Sexualidade: se não existe, inventamos

A sexualidade é um tema que afeta profundamente os seres humano, pois ninguém está imune de sua própria sexualidade, mesmo os socialmente decididos pela castidade. Ela passa pelo campo dos discursos, um poderoso teatro com papéis bem definidos, além das forças biológicas que não se contrapõem ao primeiro em forma de um dualismo, mas que se alimentam reciprocamente. Por haver a necessidade de sucessivos discursos que possam orientar uma maneira de gozar – este saber sobre o corpo acaba por gozar dele, um poder sobre esta vida que deveria ser programada – percebemos que não há o guia comum no reino animal dos seres humanos de como viver seu prazer e até mesmo suas dores. Os pais e professores, por exemplo, tem a maior dificuldade para explicar a uma criança sobre a morte e o funcionamento do encontro dos genitais, mesmo que eles saibam que as satisfações sexuais não se resumem a isso.

O encontro com o sexo é traumático por si só, pois este agencia inúmeras questões contemporâneas, contradições, perversões, aversões, mutilações, inibições, satisfações, ereções, sangue, suor, olhar, punição, invenção, etc. O que funciona perfeitamente um momento pode falhar em seguida. Não há o a priori, e isto abre o incrível campo da invenção. Se não existe, inventamos. Segundo esta perspectiva, é impossível regular o gozo de um ser humano, de lhe impor o caminho de sua felicidade e de seus prazeres, mas apenas de sua singularidade. O prazer é o parceiro mais íntimo da dor, sendo que nós somos a unica raça capaz de extrair um mortífero prazer da dor.

Ser mais um é a opção de muitos de nós, que só consegue viver no conforto de um grupo ou na absoluta dependência dos braços de uma parceria amorosa. Há uma regulagem pela expectativa do outro, e a diferença deve ser combatida pois é a ameaça ao equilíbrio – apesar de sabermos que não é possível pensar em termos de homeostase no aparelho inconsciente. Em outros termo, podemos dizer que a satisfação é um empecilho. E em breves linhas podemos desfazer esta ingênua crença na tendência ao equilíbrio com um exemplo simples: Se um dia você já se sentiu satisfeito e ainda assim esteve cheio de vontade, ou se a gula era dos olhos e não da boca e seu aparelho digestivo, ou houve a prevalência da tensão e não a de um relaxamento… eis um pouco do que queremos dizer com isso.

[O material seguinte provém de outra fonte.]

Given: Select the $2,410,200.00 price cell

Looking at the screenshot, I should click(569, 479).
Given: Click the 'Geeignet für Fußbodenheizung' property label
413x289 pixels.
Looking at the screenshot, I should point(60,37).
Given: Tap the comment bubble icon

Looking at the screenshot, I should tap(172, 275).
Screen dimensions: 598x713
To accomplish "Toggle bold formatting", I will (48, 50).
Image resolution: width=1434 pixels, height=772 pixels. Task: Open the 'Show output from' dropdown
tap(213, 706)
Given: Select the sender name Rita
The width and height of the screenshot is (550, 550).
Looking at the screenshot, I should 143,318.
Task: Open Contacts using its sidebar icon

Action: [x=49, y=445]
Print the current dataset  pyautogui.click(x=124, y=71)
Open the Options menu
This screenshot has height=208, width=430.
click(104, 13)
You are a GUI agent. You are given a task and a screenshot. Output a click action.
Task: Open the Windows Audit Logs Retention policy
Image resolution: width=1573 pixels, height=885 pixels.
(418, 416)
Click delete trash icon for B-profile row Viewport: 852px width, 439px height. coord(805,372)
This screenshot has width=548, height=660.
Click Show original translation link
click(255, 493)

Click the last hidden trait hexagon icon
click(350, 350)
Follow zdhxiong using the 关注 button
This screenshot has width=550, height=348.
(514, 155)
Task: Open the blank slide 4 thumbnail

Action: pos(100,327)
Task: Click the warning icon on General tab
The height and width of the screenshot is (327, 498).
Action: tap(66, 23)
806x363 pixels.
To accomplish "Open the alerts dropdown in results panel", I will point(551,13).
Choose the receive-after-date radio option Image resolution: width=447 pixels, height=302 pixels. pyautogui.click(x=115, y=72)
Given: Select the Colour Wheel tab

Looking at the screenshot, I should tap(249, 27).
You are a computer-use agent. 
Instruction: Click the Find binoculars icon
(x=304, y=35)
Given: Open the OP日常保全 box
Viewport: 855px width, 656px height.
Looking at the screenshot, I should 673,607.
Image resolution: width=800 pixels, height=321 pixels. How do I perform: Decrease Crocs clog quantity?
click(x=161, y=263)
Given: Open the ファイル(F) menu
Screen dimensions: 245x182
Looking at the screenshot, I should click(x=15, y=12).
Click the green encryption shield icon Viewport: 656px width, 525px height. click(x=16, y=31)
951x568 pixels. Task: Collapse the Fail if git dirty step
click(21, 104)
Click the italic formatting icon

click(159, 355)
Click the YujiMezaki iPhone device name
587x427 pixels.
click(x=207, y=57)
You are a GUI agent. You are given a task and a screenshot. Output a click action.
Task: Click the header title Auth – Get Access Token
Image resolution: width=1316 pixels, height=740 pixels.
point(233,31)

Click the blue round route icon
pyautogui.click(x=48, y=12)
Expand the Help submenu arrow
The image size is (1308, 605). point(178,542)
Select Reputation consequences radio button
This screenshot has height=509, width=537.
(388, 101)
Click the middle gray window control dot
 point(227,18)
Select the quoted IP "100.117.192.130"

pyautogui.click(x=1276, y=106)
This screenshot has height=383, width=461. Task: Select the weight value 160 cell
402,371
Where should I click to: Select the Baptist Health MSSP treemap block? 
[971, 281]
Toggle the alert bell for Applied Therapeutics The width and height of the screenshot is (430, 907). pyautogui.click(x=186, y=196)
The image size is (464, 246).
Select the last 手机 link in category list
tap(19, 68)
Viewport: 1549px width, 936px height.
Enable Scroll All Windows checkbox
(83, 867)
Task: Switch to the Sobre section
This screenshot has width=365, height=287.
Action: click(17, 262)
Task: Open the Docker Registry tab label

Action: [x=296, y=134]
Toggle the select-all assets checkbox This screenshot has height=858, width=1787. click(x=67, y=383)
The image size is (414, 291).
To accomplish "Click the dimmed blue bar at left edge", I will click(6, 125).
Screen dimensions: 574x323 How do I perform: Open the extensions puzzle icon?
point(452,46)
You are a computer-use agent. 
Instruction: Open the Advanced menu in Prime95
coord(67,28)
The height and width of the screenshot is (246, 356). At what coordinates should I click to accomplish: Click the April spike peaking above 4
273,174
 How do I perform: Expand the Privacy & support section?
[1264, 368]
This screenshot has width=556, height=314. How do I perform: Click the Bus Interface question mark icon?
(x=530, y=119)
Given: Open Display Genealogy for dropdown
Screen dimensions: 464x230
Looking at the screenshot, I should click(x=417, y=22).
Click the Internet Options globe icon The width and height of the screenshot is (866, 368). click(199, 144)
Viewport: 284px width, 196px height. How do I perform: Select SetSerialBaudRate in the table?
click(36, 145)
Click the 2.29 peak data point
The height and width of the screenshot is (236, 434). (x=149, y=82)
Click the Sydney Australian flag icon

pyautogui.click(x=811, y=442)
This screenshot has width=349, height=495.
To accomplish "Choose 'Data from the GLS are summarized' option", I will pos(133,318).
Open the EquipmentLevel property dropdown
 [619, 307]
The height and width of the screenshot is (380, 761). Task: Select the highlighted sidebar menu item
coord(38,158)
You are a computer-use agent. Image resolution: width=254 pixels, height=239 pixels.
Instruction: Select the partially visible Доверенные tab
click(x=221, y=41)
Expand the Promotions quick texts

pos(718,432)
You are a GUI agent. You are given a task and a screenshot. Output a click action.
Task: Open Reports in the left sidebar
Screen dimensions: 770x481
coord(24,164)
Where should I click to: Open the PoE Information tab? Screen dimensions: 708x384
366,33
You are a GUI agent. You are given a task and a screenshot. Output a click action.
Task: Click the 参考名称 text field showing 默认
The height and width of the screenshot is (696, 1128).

Não é possível dividir os seres humanos em seres à parte, como tende nosso preconceito. Apenas os que querem a igualdade e uniforme  identidade sexual, o que chamamos de homossexuais, produzem o preconceito contra a diferença, pois não suportam que o outro não seja como ele mesmo se situa no mundo. São pessoas com um umbigo em constante expansão e que regulam o mundo a partir de si mesmas. Convoco vossa atenção nesta parte do texto para um esclarecimento, pois entendo que o homossexual não é o que se chama comumente de gay ou pessoas que decidem levar uma vida erótica com outras portadoras do mesmo material genital anatomo-fisiológico. Mas que pregam com firmes pregos uma maneira padrão de ser.

Sexualidade não é doença, mas pode adoecer, ao passo que pode ser fonte inesgotável de saúde. Nem sequer prever. Portanto, mesmo as escolhas sexuais de homens por mulheres não deixa de ser algo de um acaso. Hoje estamos situados em um mundo que é ainda mais imprevisível o que advirá de um corpo, pois as diferentes conexões e permutações são notavelmente intensas. Deslizam-se em parcerias com homens, mulheres, e inúmeros objetos, o que leva a considerações no senso-comum de afirmações de que o mundo é gay e apologias ao gozo desenfreado. Isto já seria uma orientação que suscita um certo poder discursivo sobre os corpos, pois hoje a singularidade pede espaço no campo da sexualidade, desconhecendo o padrão a que nomeamos e que tentam se impor.